This is a question about how template deduction works when template parameter used as template parameter vs as default template parameter vs as return type.
As tested using GCC and VS compiliation of below snippet fails to deduce template parameter defined by std::enable_if_t
#include <iostream>
#include <type_traits>
template< class T, std::enable_if_t< std::is_integral_v< T > > >
void SwapInPlace( T& left, T& right )
{
left = left ^ right;
right = left ^ right;
left = left ^ right;
}
template< class T, std::enable_if_t< std::is_floating_point_v< T > > >
void SwapInPlace( T& left, T& right )
{
left = left - right;
right = left + right;
left = right - left;
}
int main()
{
int i1 = 10;
int i2 = -120;
std::cout << i1 << " " << i2 << std::endl;
SwapInPlace( i1, i2 );
std::cout << i1 << " " << i2 << std::endl;
double d1 = 1.1234;
double d2 = 2.5678;
std::cout << d1 << " " << d2 << std::endl;
SwapInPlace( d1 , d2 );
std::cout << d1 << " " << d2 << std::endl;
return 0;
}
VS: error C2783: 'void SwapInPlace(T &,T &)': could not deduce template argument for '__formal'
GCC: couldn't deduce template parameter -anonymous-
Declaring second template parameter as default template paramater makes deduction to work ok:
template< class T, class = std::enable_if_t< std::is_integral_v< T > > >
void SwapInPlace( T& left, T& right )
{...}
template< class T, class = std::enable_if_t< std::is_floating_point_v< T > >, bool = true >
void SwapInPlace( T& left, T& right )
{...}
Added bool = true to second overload just to avoid compilation error because it's not possible to overload function template based on default template parameter. Want to focus only on the fact that deduction works ok here. If there was only one template using default parameter, e.g. for std::is_integral, it would compile and work fine upon condition we pass correct parameters to it.

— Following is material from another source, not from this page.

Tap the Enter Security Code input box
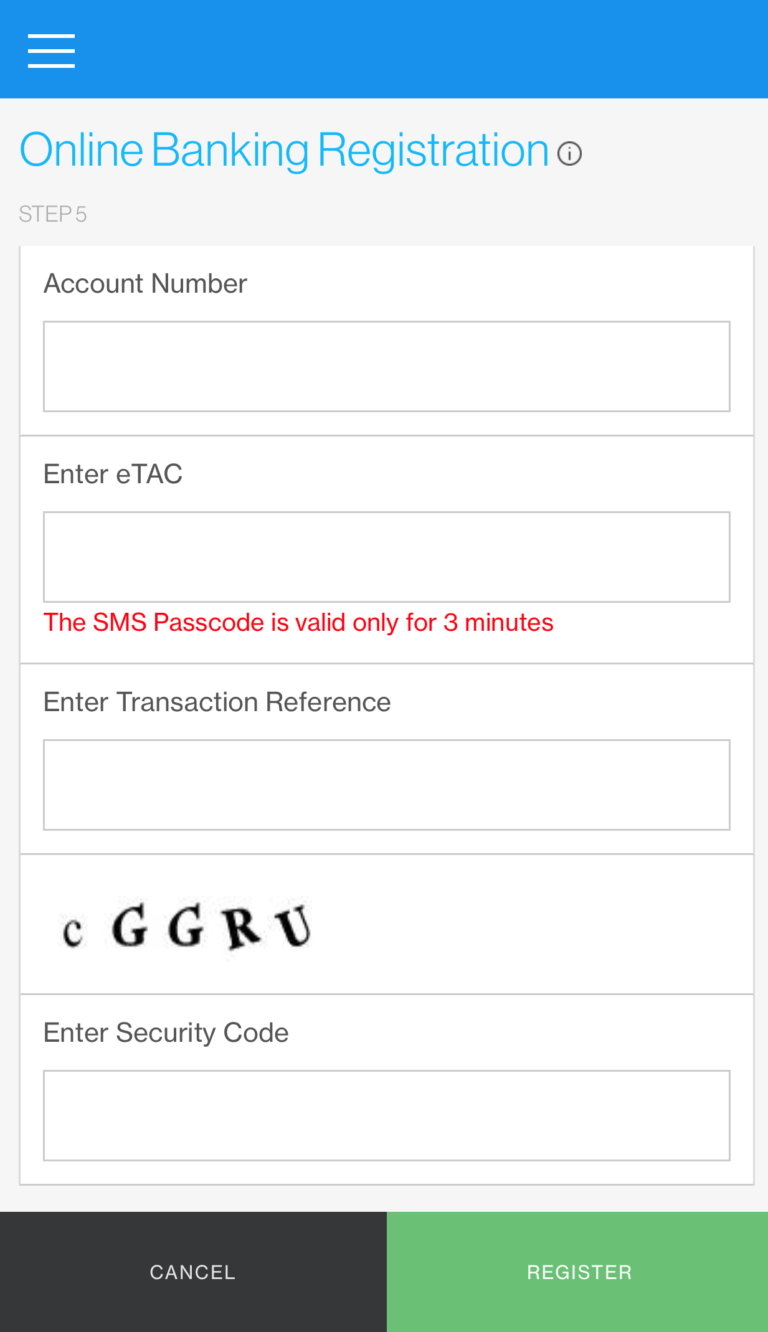768x1332 pixels. [x=386, y=1115]
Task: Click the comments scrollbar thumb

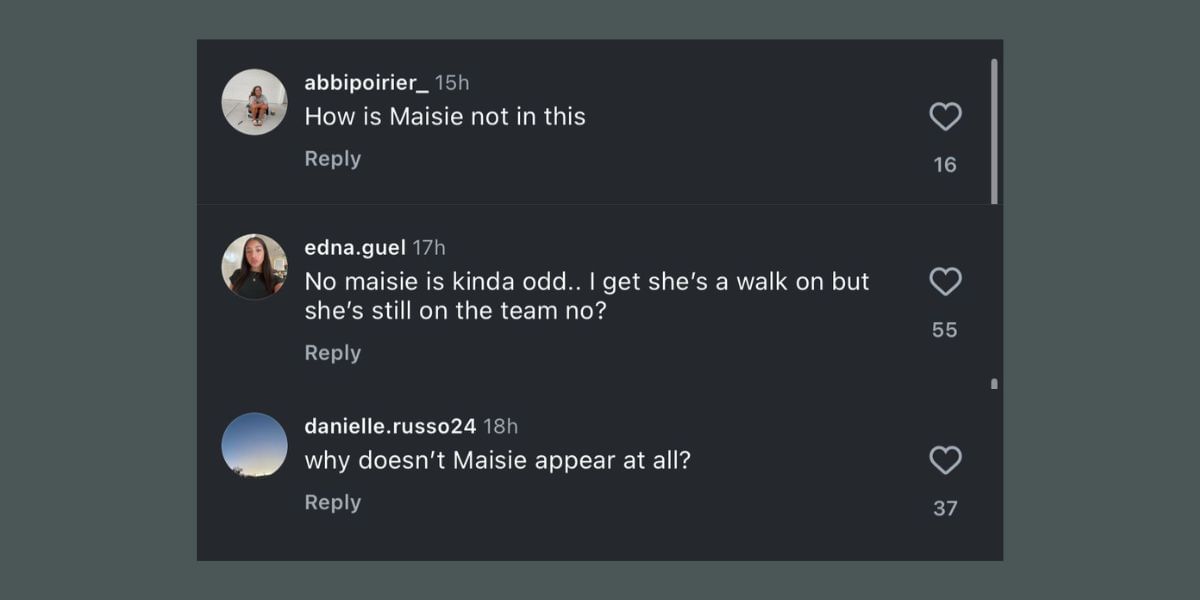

In case of return type everything compiles and works well:
template< class T >
std::enable_if_t < std::is_integral_v< T > >
SwapInPlace( T& left, T& right )
{...}
template< class T >
std::enable_if_t < std::is_floating_point_v< T > >
SwapInPlace( T& left, T& right )
{...}
Another way to make this code compile is by adding default value for template parameter defined by std::enable_if. Added * = nullptr before last closing angle bracket, so if std::enable_if condition evaluates to true then our second parameter becomes void* with default value nullptr:
template< class T, std::enable_if_t< std::is_integral_v< T > >* = nullptr >
void SwapInPlace( T& left, T& right )
{...}
template< class T, std::enable_if_t< std::is_floating_point_v< T > >* = nullptr >
void SwapInPlace( T& left, T& right )
{...}
So the question is: how deduction works in this 4 cases: why it fails in first case and succeds in three other?
You can remove everything about enable_if in the question. It boils down to these three:
void is an invalid anonymous template parameter:
template<class T, void>
void SwapInPlace( T& left, T& right );
A void* as an anonymous template parameter with a default value is ok:
template<class T, void* = nullptr >
void SwapInPlace( T& left, T& right );
void as return type is ok:
template<class T>
void SwapInPlace( T& left, T& right );
If you'd changed the first case to a valid anonymous template parameter without a default value, like an int or void*, it would compile:
template<class T, int>
void SwapInPlace( T& left, T& right );
... until you tried actually using it. You'd then get "couldn't deduce template parameter '<anonymous>'" or similar.